_Work instructions_:
(a) Print the stretch of the pipeline article below from "The Trans Mountain terminal" through "the price gap.".
(b) Answer these questions using the pipeline article below.
(i) Which company first proposed the project, and in what year?
(ii) What was the name of the tanker that left with the first oil?
(iii) In what year did the project win regulatory approval?

[START OF Extracted text]

The Trans Mountain pipeline crosses two provinces, threads a national park in the Rocky Mountains, dips underneath bodies of water and passes through dozens of First Nations communities before terminating at a sprawling oil storage facility on the verdant shores of the Pacific.
After a decade of fierce protests, cost overruns and construction delays, oil started flowing at the beginning of May, but there was no grand ceremony or ribbon-cutting. Instead, a China-bound Aframax tanker named Dubai Angel departed with 550,000 barrels of diluted bitumen to be sold to global markets. In the coming years, the megaproject will move nearly 900,000 barrels every day. The number of tankers will surge sevenfold.
When Justin Trudeau was elected in 2015, he touted his government’s climate credentials on the world stage. “Canada is back, my friends,” he told delegates at the Paris climate summit. “We’re here to help.” His government rolled out a nationwide carbon tax (or as the then environment minister Catherine McKenna called it, a “price on pollution”).
But in the years since, Canada remains the only G7 nation to emit greenhouse gases far above its 1990 levels – while now also planning to extract and export record volumes of oil.
The pipeline itself has become emblematic of a Canadian contradiction: promises of strong climate action, coupled with billions in fossil fuel investments – and, critics say, massive government subsidies to the oil industry at a moment when the planet needs to move away from fossil fuels.
The Trans Mountain terminal in Burnaby, British Columbia, Canada, at the beginning of May, when the first oil began flowing. Photograph: Jennifer Gauthier/Reuters
The project was first proposed in 2012 by Kinder Morgan, a Texas company that hoped to triple the existing capacity of a pipeline it bought in 2005 that was built more than 70 years ago. For years, too much oil passing through too few pipelines has meant Canadian oil sells at a discount on the global markets. The oil and gas industry said Trans Mountain would for the first time give Canada access to markets overseas, particularly China, and close the price gap.
In 2019, the project won regulatory approval. Trudeau, flanked by eight Canadian flags and five cabinet ministers, claimed it marked a “significant investment … in Canada’s future that will create thousands of good, middle-class jobs, maintain the highest environmental standards and fund the clean energy solutions that Canada needs to stay competitive on the global stage”.

[END OF Extracted text]
[START OF Records shown]

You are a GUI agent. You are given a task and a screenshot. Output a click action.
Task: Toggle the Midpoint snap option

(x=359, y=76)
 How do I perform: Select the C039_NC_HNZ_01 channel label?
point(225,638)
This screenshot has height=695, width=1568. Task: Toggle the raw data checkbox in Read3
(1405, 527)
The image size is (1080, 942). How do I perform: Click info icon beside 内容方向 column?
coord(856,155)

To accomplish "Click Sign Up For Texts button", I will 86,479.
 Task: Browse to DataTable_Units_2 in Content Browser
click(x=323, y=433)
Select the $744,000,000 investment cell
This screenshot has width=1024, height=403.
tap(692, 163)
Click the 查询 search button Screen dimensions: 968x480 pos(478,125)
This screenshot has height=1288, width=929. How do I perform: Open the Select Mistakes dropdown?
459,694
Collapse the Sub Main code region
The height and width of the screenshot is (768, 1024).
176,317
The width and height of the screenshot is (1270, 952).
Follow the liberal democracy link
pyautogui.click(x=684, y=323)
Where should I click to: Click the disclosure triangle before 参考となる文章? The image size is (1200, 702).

[END OF Records shown]

_Replies_:
(a)
The Trans Mountain terminal in Burnaby, British Columbia, Canada, at the beginning of May, when the first oil began flowing. Photograph: Jennifer Gauthier/Reuters
The project was first proposed in 2012 by Kinder Morgan, a Texas company that hoped to triple the existing capacity of a pipeline it bought in 2005 that was built more than 70 years ago. For years, too much oil passing through too few pipelines has meant Canadian oil sells at a discount on the global markets. The oil and gas industry said Trans Mountain would for the first time give Canada access to markets overseas, particularly China, and close the price gap.

(b)
(i) Kinder Morgan, in 2012
(ii) Dubai Angel
(iii) 2019